=== Begin Enclosure ===

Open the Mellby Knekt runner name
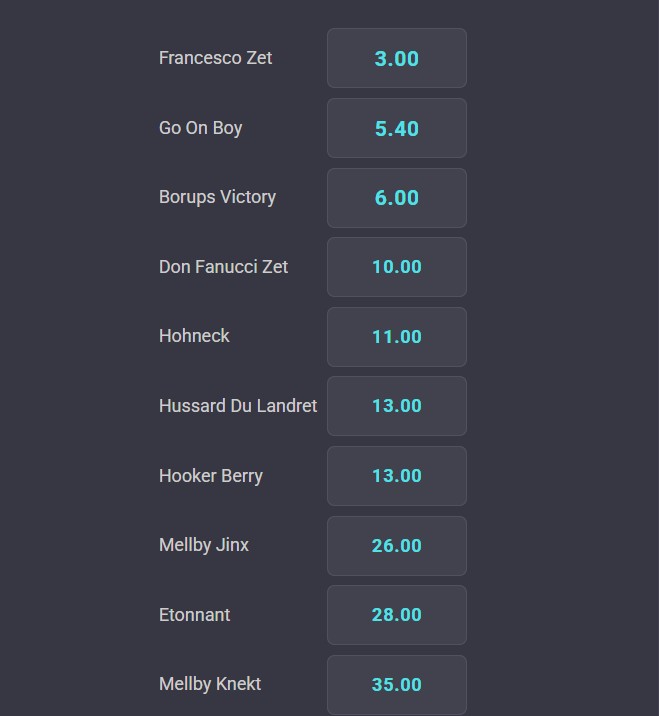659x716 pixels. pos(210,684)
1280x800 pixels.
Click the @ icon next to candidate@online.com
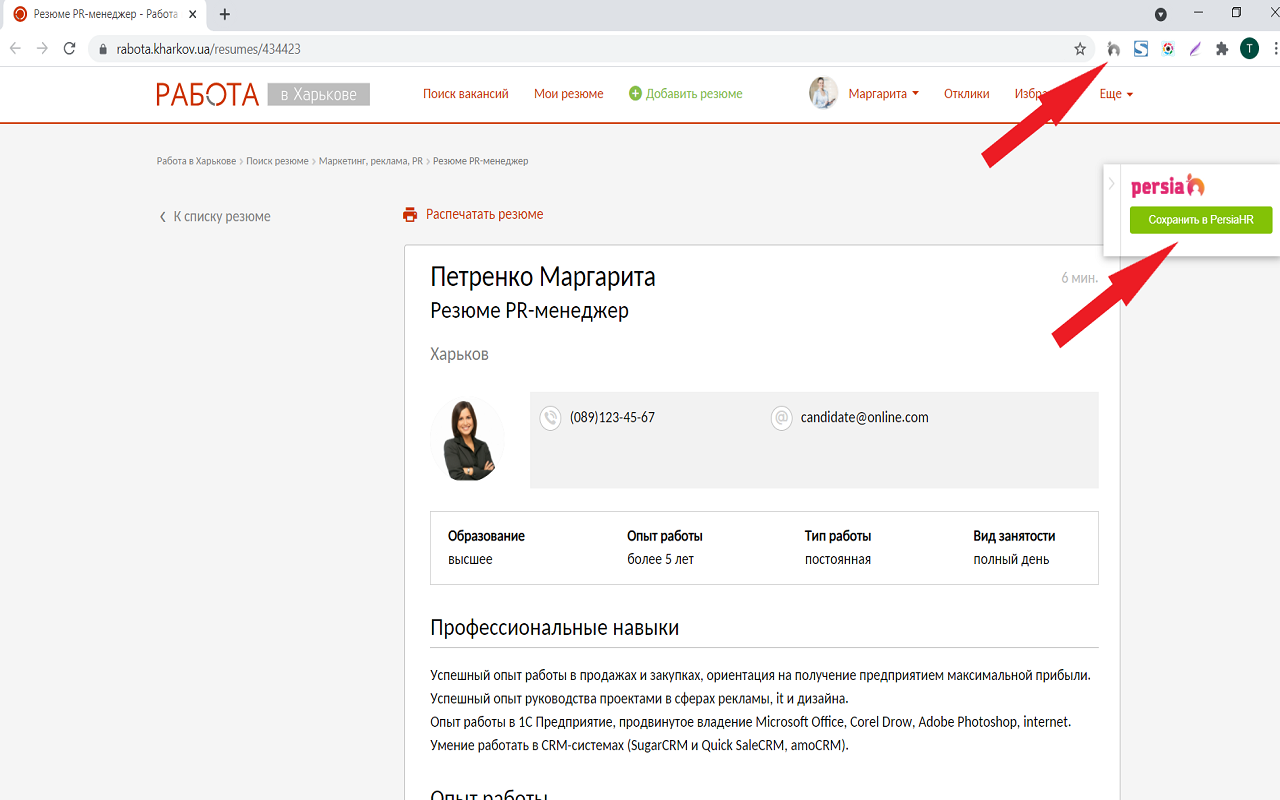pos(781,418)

=== End Enclosure ===
=== Begin Enclosure ===

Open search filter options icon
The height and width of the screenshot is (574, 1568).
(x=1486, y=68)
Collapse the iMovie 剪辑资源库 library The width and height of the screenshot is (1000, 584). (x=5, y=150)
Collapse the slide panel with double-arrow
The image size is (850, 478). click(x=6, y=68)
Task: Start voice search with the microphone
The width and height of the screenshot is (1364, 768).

=== End Enclosure ===

Nothing should appear in the answer except the lines above from the line with "Task: Start voice search with the microphone" through the line with "The width and height of the screenshot is (1364, 768).", both included, written out exactly.

| Task result |
Task: Start voice search with the microphone
The width and height of the screenshot is (1364, 768).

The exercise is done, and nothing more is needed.